[Haskell-cafe] Haskell is a declarative language? Let's see how easy it is to declare types of things.
Tillmann Rendel
rendel at informatik.uni-marburg.de
Thu Apr 4 14:22:39 CEST 2013
Hi,
Richard A. O'Keefe wrote:
>> As I understand it, in ML, it seemed to be a clever idea to not have type signatures at all.
>
> Wrong. In ML, it seemed to be a clever idea not to *NEED* type signatures,
> and for local definitions they are very commonly omitted.
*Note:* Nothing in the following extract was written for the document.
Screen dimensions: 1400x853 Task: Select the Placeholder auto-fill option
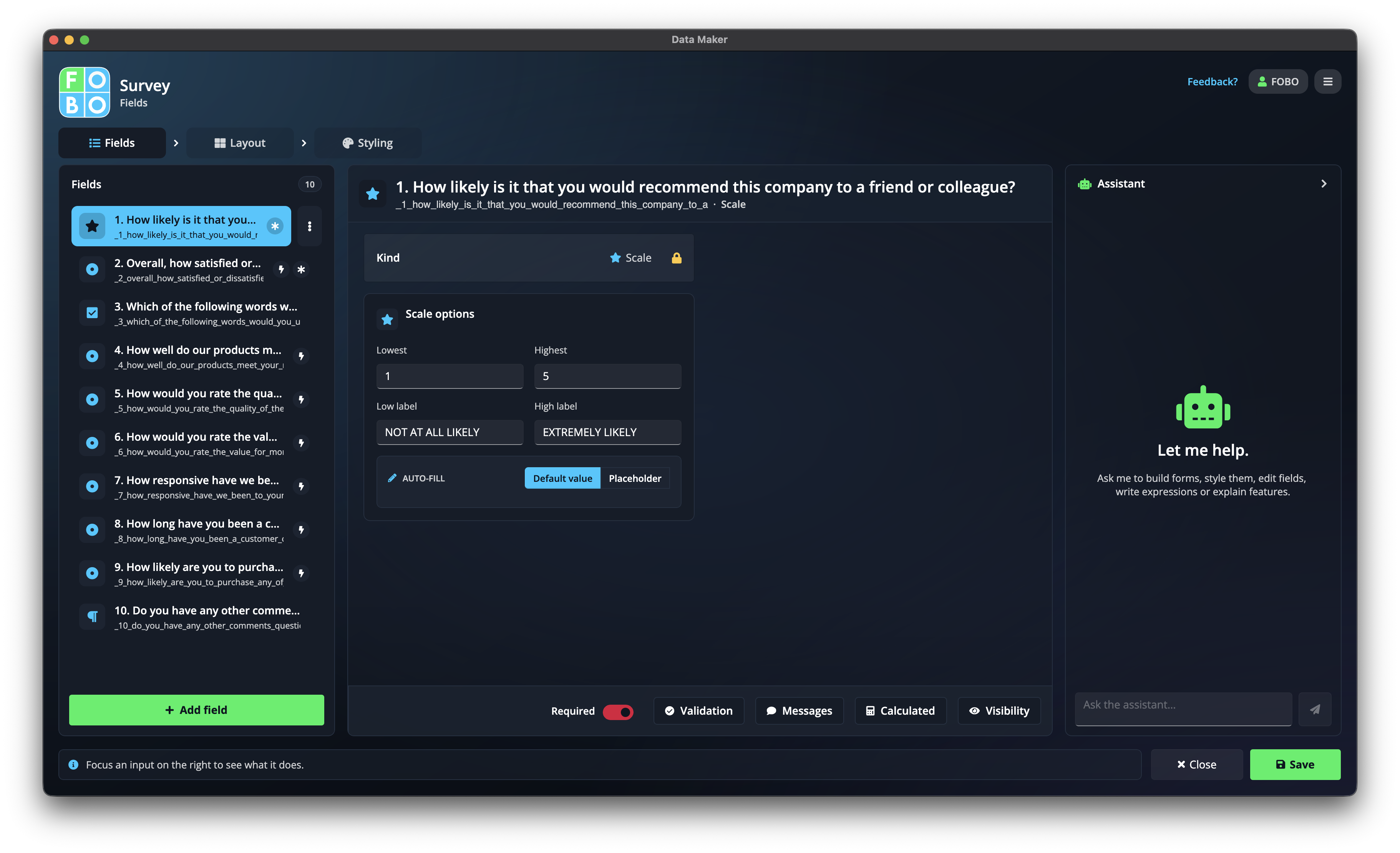coord(635,478)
In the ML I used, I remember that it was syntactically impossible to use
type signatures directly adjacent to a local definition. Instead, I was
thaught to put something like a type signature in a comment,
approximately like this:
(* getOpt : 'a option * 'a -> 'a *)
fun getOpt (SOME x, y) = x
| getOpt (NONE, y) = y
An example of this style can be found in Danvy and Nielsen,
Defunctionalization at Work, Proc. of PPDP 2001 (extended version
available at
ftp://ftp.daimi.au.dk/pub/BRICS/Reports/RS/01/23/BRICS-RS-01-23.pdf).
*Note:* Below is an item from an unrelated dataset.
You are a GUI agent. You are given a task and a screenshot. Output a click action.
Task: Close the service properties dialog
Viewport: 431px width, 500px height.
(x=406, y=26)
> But you can certainly HAVE type signatures, and for modules
> ('structures') it is normal to have them in the interfaces ('signatures').
In my opinion, a signature for a structure would not count as "directly
adjacent". Also, while I don't know much about the history of ML, I
suspect that structures and signatures were a later addition to the core
language.
I just checked Milner, Tofte and Harper, The Definition of Standard ML,
MIT Press 1990 (available at
http://www.itu.dk/people/tofte/publ/1990sml/1990sml.html), and learned
that we can have explicit type annotations for both patterns and
expressions, so the following variants of the above are possible in
Standard ML:
1. We can embed parts of the signature into the definition:
fun getOpt (SOME (x : 'a), y : 'a) : 'a = x
| getOpt (NONE, y : 'a) : 'a = y
With decomposing the type signature into its parts, and then duplicating
these parts, this is not very attractive.
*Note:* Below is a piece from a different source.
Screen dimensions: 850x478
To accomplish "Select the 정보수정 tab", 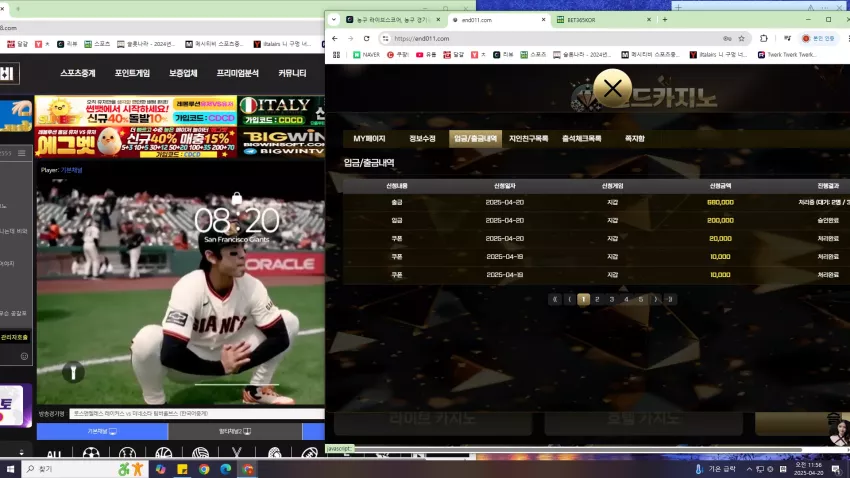I will pyautogui.click(x=422, y=139).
2. We can do better by avoiding the derived form for function bindings:
val getOpt : 'a option * 'a -> 'a
= fn (SOME x, y) => x
| (NONE, y) => y
This looks ok to me, and I wonder why I was not thaught this style, at
least as an alternative. The benefit over type signatures in comments is
clear: The type checker will check that the signatures are accurate, and
there is a chance that error messages contain type variables chosen by
the programmer instead of automatically generated names.